=== What you will do ===
Count the lines in the records below that contain the word "Where". Give only the number.

(Item position entries)
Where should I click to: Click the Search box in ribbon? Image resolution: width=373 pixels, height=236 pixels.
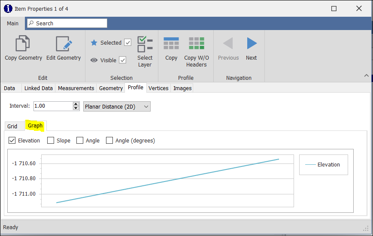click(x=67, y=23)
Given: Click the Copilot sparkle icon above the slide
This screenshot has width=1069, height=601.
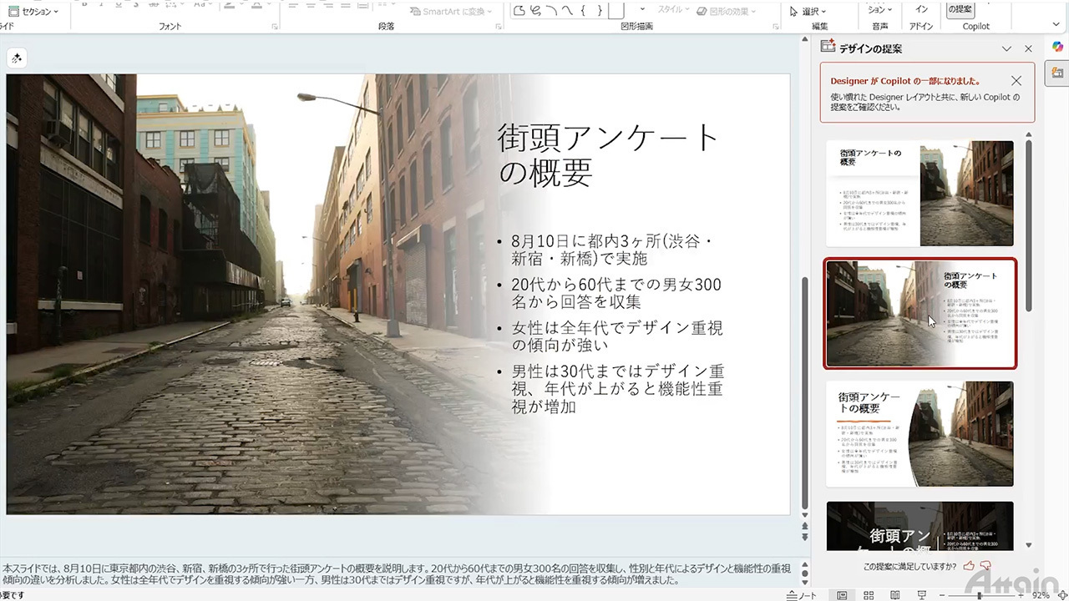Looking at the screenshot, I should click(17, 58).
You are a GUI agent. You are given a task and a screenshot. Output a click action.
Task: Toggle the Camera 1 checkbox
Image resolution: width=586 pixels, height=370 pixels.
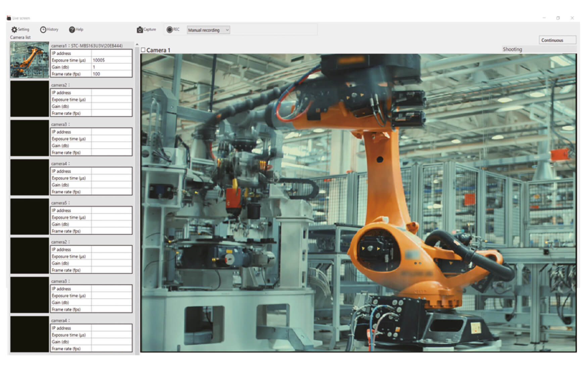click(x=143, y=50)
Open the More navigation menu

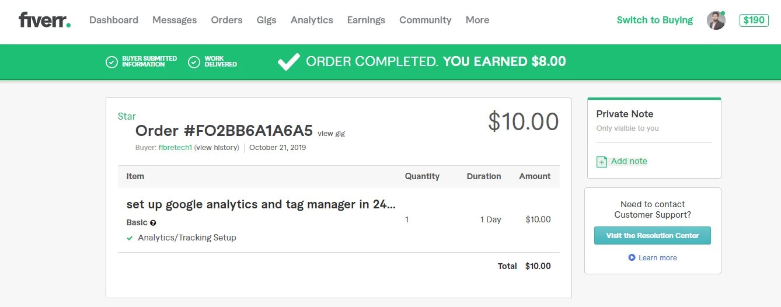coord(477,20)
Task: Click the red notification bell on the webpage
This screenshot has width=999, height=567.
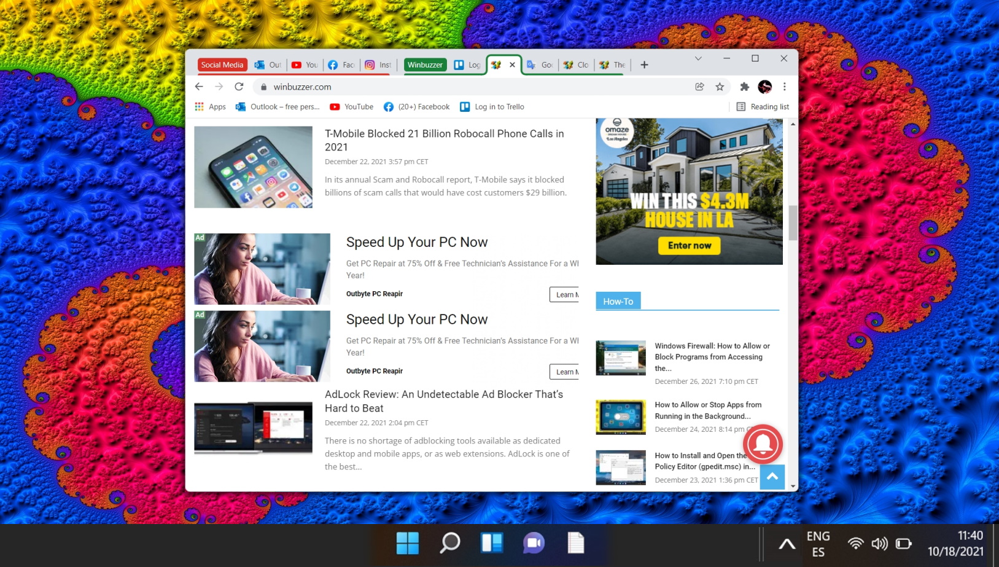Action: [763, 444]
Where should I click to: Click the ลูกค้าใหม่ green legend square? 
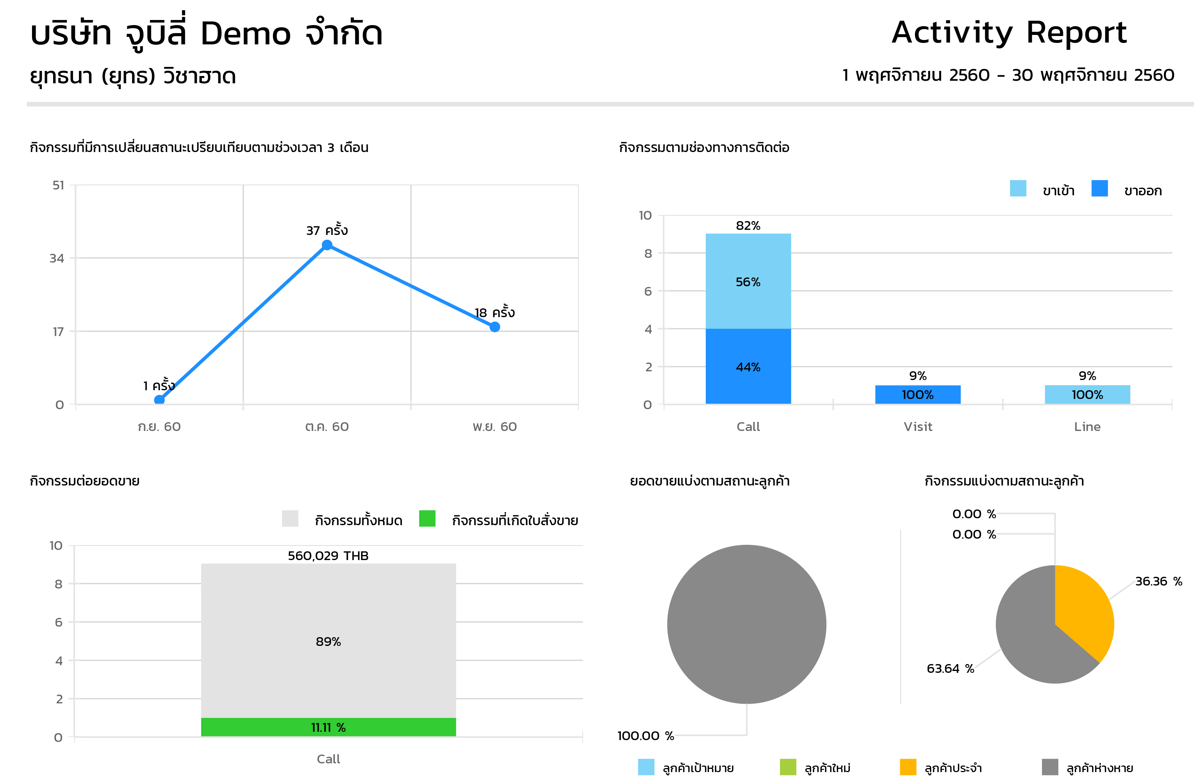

=== Full output ===
2